Los días no son aburridos a menos que así lo considere quien los vive. El temor a contar detalles tediosos o abordar intimidades, puede hacer que los escritores busquen sus temas en un exterior idealizado del que creen no formar parte. Pueden pensar que los lectores no tienen culpa de sus avatares, sin embargo es inevitable hablar de sí mismo y cualquier elección, por pequeña que sea, habla de sí; el hecho de aceptarlo puede hacer que alguien se encamine a la escritura más productivamente.
Tanto Rilke como Sor Juana hablan de la vocación literaria como un ente que habita adentro del escritor y brota naturalmente a temprana edad. Parece obvia la conclusión acerca de la interiorización que implica la escritura pero no siempre el arte es tan sincero, como tampoco lo son las personalidades. Al ejercicio de concentrarse en las vivencias y observar el mundo, podría sumarse el análisis de las lecturas propias en las cuales se transparentan nuestras influencias a manera de diálogo, nuestros intereses reales, las cosas que nos parecen dignas de ser puestas «en papel».
El estilo propio tiene que ver con lo que se ha leído, con lo que se ha vivido y hablado, tanto como nuestra personalidad se relaciona con las personas que conocemos desde la infancia. Quien finge interesarse en algo actúa con mucha más dificultad porque está sofocando su verdadera intuición con la pretensión de abstraerse de su pasado, aislar sus preocupaciones y recuerdos en pos de algo «verdaderamente universal».
Todo tema puede ser interesante si le apasiona a quien lo escribe. Pienso, por ejemplo, en la manera en que despreciamos la naturaleza: los poemas que hablan de riachuelos y frondosos árboles que son testigos de besos castos, nos parecen bobos, no porque la naturaleza lo sea sino porque el tipo de imagen gastada y copiada ya no es eficaz. Lo mismo que grandes pasiones o catástrofes pueden resultar poco impactantes si son relatadas con la frialdad de quien no las comprende ni las transmite. Una mente genuinamente curiosa, crea al mundo al tiempo que lo conoce, realmente vive y tiene capacidad para describir sus percepciones más diminutas sin que parezcan intrascendentes.
La vocación la tiene uno adentro y sale inevitablemente a la superficie, toma forma de palabras, se combina, adquiere estilo, incrementa su repertorio léxico –como dice Bajtín– no gracias al diccionario sino a la vida, a la gente. Lo que vivimos es interesante, la prueba son tantas obras biográficas y autobiográficas que nos apasionan, los fragmentos de grandes novelas son seguramente sugestiones de la vida y deseos del autor, de los individuos que formaron parte de su experiencia.
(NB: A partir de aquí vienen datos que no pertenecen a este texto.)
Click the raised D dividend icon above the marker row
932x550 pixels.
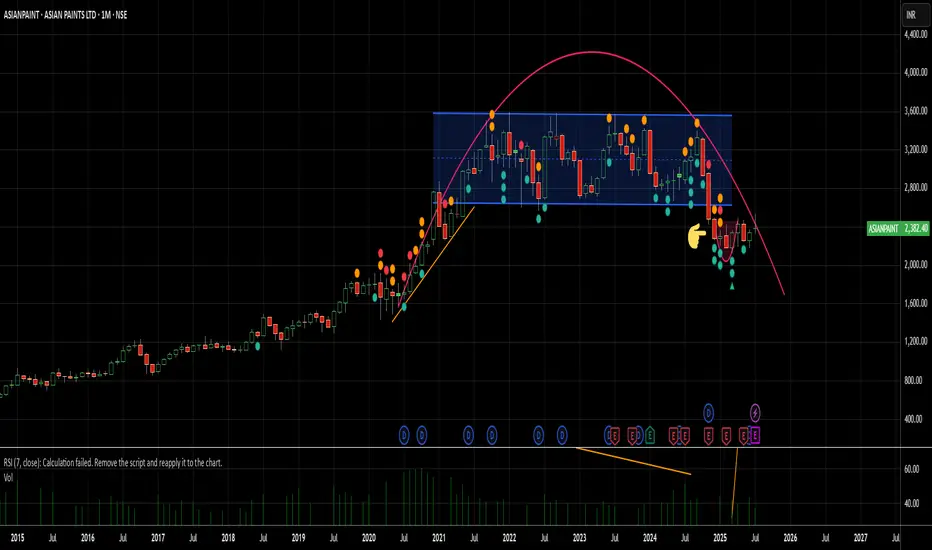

«Volver sobre sí» como aconseja Rilke es una máxima necesaria para obedecer impulsos, para comprender lo propio y exhibirlo de forma tal que quien lo lea se sienta conmovido por la sinceridad. La técnica misma de las palabras fluye de manera más natural cuando concebimos unitariamente forma y contenido. Las ideas brillan cuando salen de un interior que se deja desbordar en su discurso.